> EXERCISE
Format the rows from the line containing "You are a GUI" through the line containing "click(878, 755)", both included, as a numbered list, leaving out any blank lines.

+++ DATASET EXCERPTS

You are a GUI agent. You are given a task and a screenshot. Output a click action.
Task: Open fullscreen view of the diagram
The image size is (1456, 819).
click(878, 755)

++++++
+++ DATASET EXCERPTS

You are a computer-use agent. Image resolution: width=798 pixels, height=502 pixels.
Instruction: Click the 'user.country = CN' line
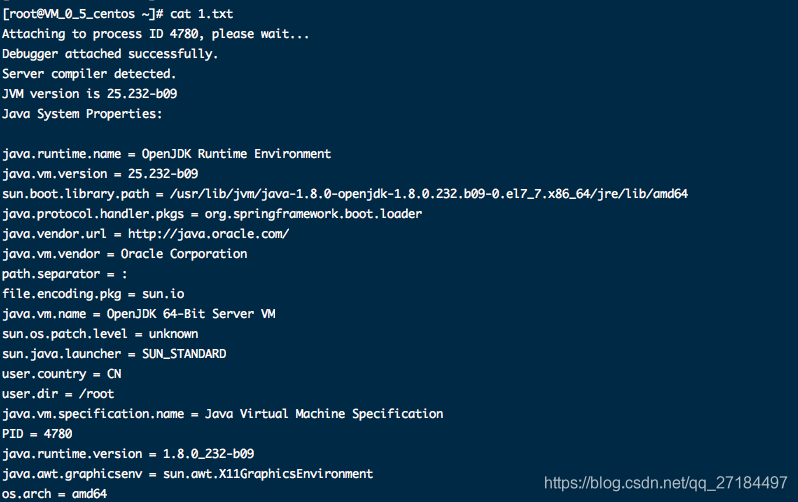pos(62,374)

++++++

> SOLUTION FOR THIS PROBLEM
1. You are a GUI agent. You are given a task and a screenshot. Output a click action.
2. Task: Open fullscreen view of the diagram
3. The image size is (1456, 819).
4. click(878, 755)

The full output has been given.